RépondreSupprimerCependant, je pencherais plutôt vers un "soft cap" (par exemple utilisant le levier fiscal de façon dynamique) et, surtout, cette mesure devrait être vue comme un élément parmi d'autres du cadre dans lequel les libertés économiques peuvent s'exprimer librement.
Je crains ne pas avoir été trop clair ... bref
Claudio,
RépondreSupprimerJe suis d'accord sur le fond mais comme d'habitude en l'occurrence, on ne s'occupera que des fuites et pas du barrage qui menace de s'effondrer.
Je ne crois même pas un tel plafond utile si les richesses étaient distribuées de manière plus cohérente dans l'entreprise. En tout état de cause, il est fort à parier que les grands gagnants seront encore...les actionnaires...
En réalité (je prends pour bonnes les chiffres de Jean Peyrelevade) ce ne sont pas les actionnaires qui sont gagnants. Ce sont les "haut salariés" (dits "grands patrons").
RépondreSupprimerL'EBE semble plutôt stable ...

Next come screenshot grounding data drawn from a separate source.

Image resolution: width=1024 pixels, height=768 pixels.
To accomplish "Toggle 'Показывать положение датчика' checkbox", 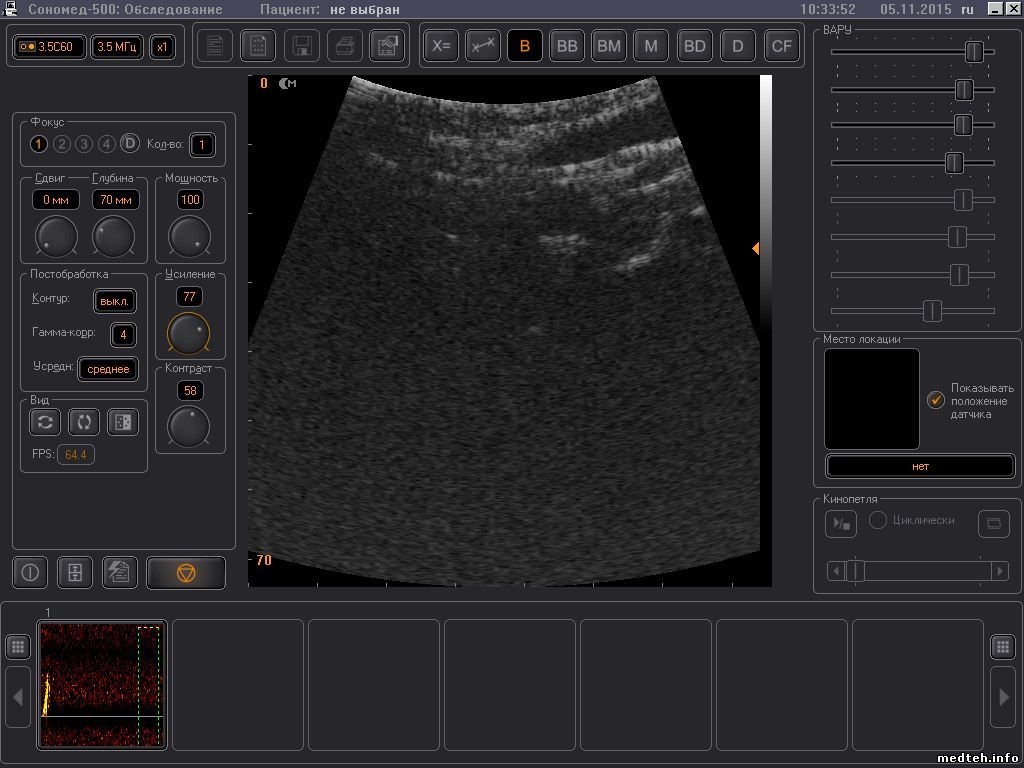I will click(x=936, y=400).
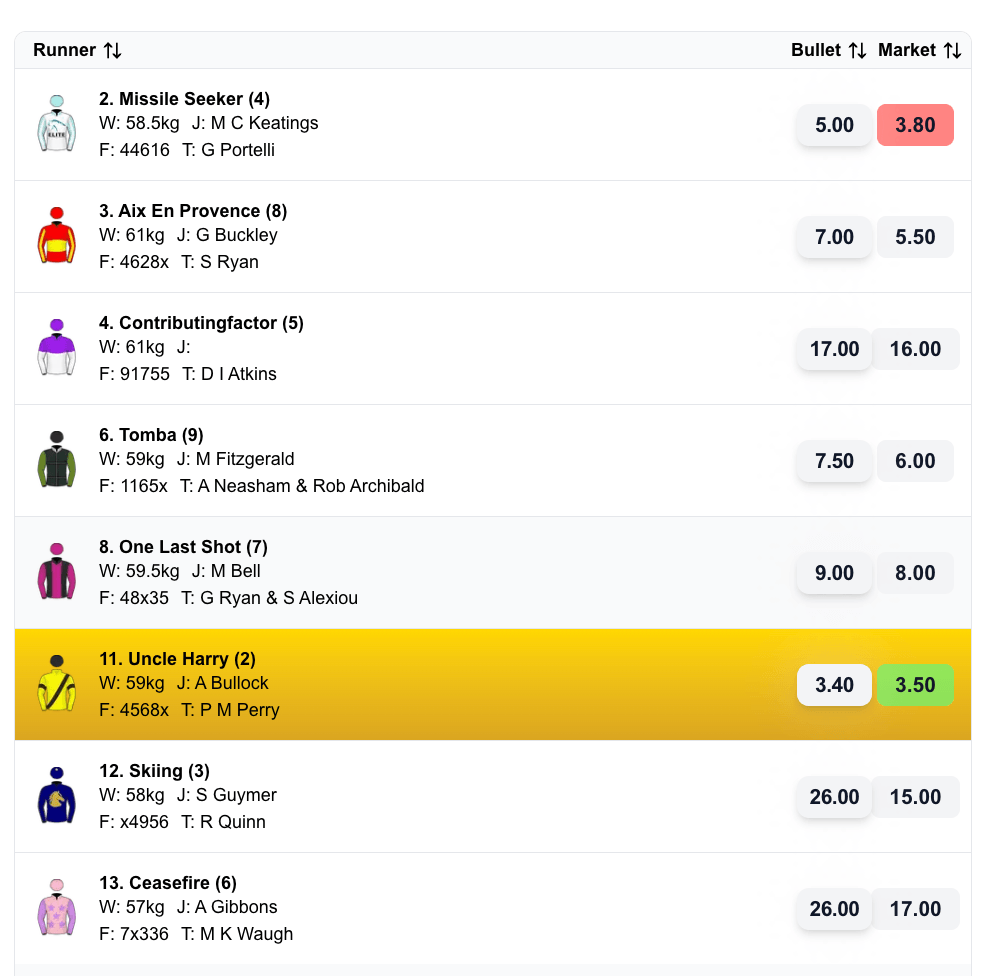
Task: Open the row for Missile Seeker
Action: (450, 125)
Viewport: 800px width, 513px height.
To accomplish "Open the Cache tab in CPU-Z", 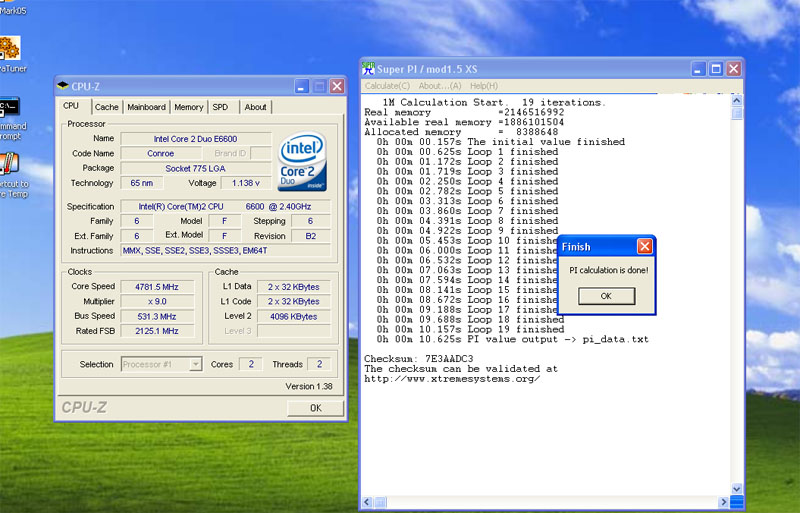I will [106, 107].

Galbraith avait déjà vu le problème, je cherche la citation et je la mets sur skep
Claudio,
RépondreSupprimerCe serait effectivement très intéressant à analyser.
De toutes façons, axer la stratégie d'une entreprise afin de survaloriser les dividendes ou le salaire des dirigeants est aussi inepte à mes yeux car l'entreprise (qui bénéficie à tous) n'en ressort pas gagnante.